*EXERCISE OBJECTIVE:* Which lines in the data below contain the string "height", with case counting? Copy each of those lines in full.

──────

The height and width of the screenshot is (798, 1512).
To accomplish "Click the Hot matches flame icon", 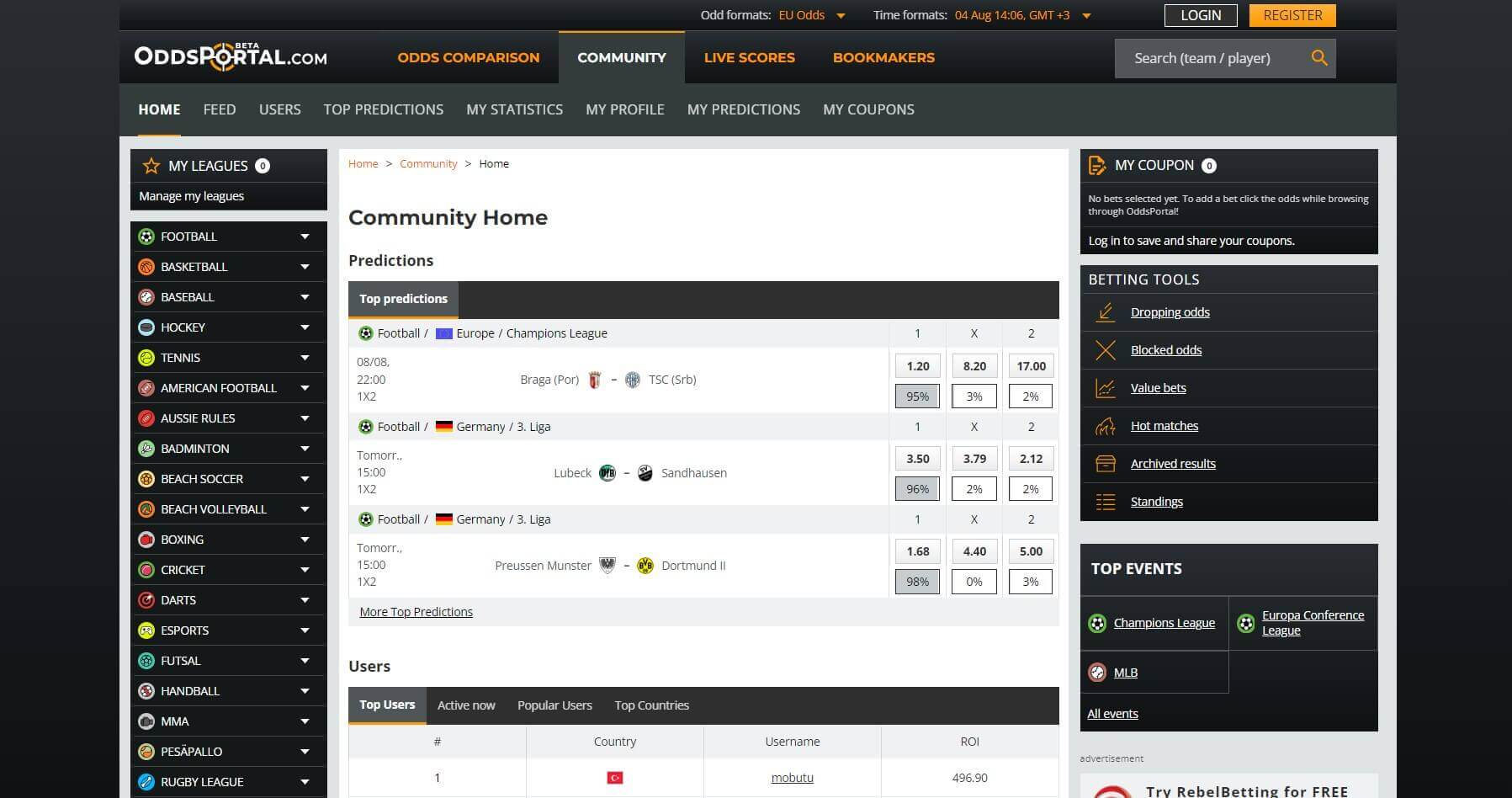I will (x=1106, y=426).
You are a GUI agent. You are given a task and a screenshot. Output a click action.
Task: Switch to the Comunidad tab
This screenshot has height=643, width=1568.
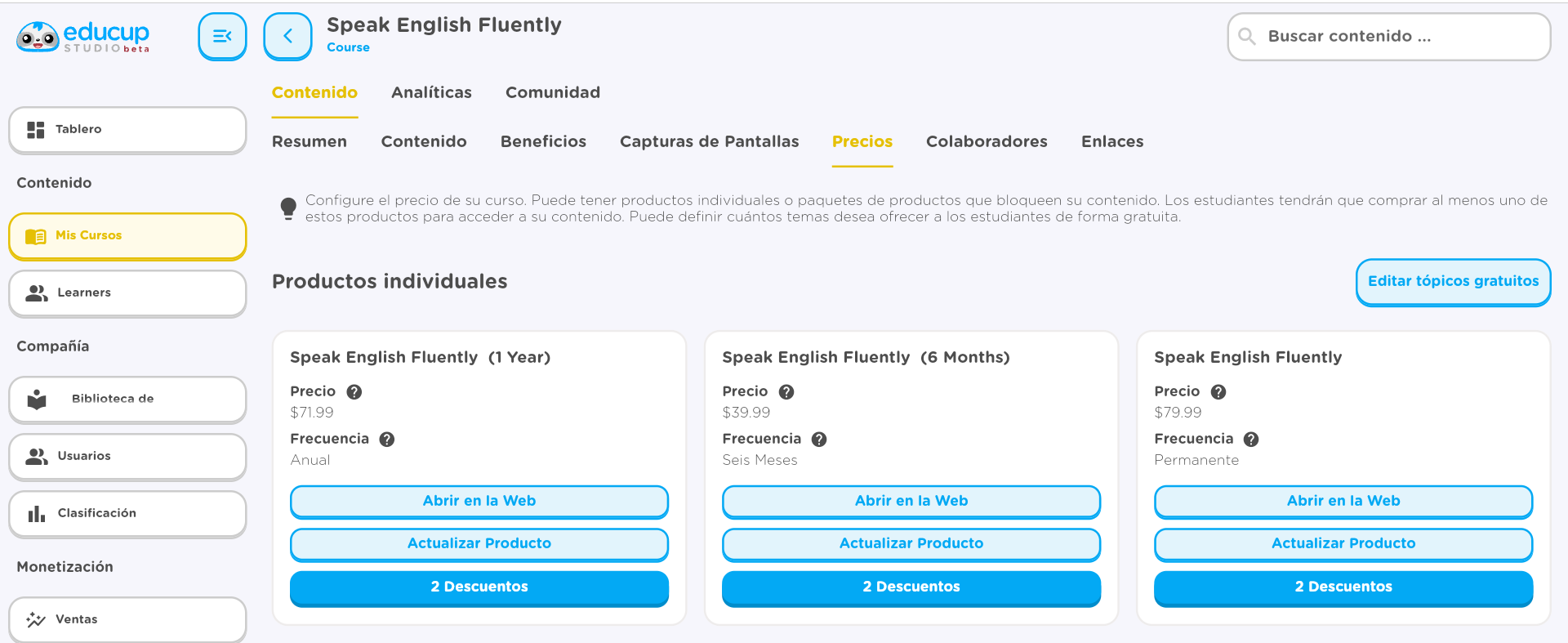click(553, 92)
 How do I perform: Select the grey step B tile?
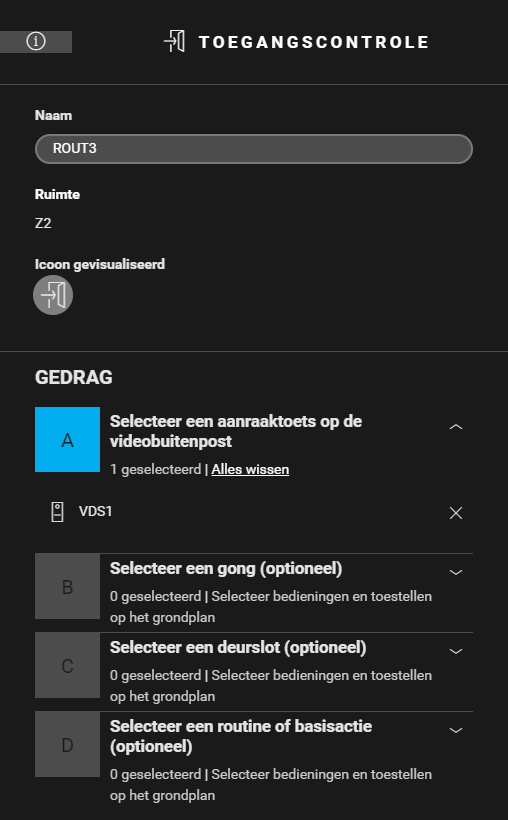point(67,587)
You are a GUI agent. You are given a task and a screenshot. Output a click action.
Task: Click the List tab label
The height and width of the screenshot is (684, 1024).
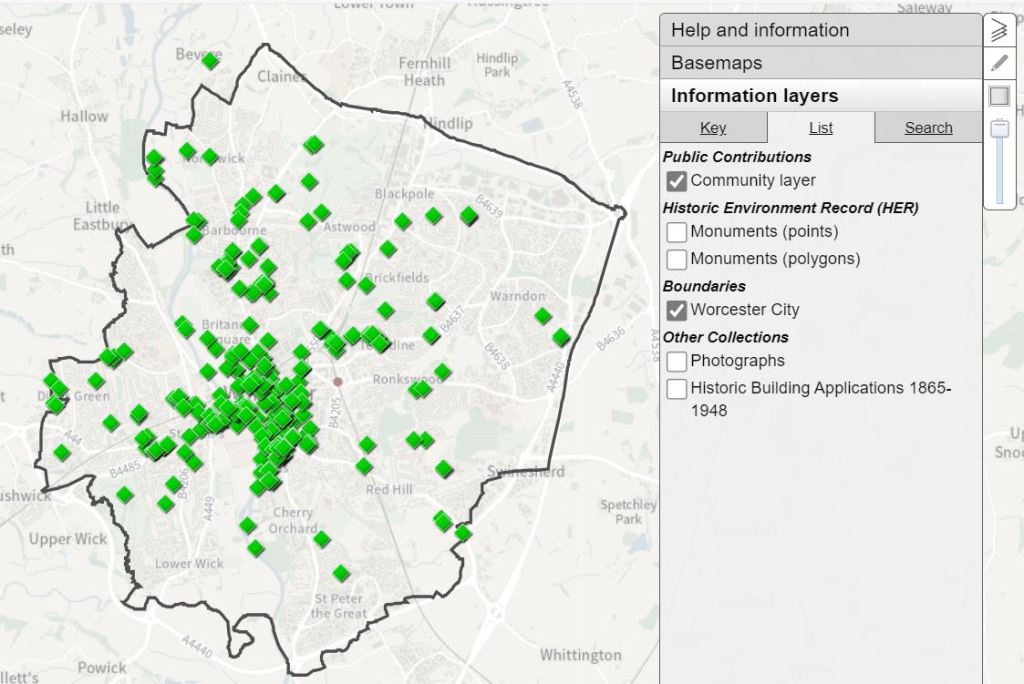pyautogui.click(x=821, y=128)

──────

*FULL OUTPUT:*
The height and width of the screenshot is (798, 1512).
This screenshot has height=643, width=1568.
The height and width of the screenshot is (684, 1024).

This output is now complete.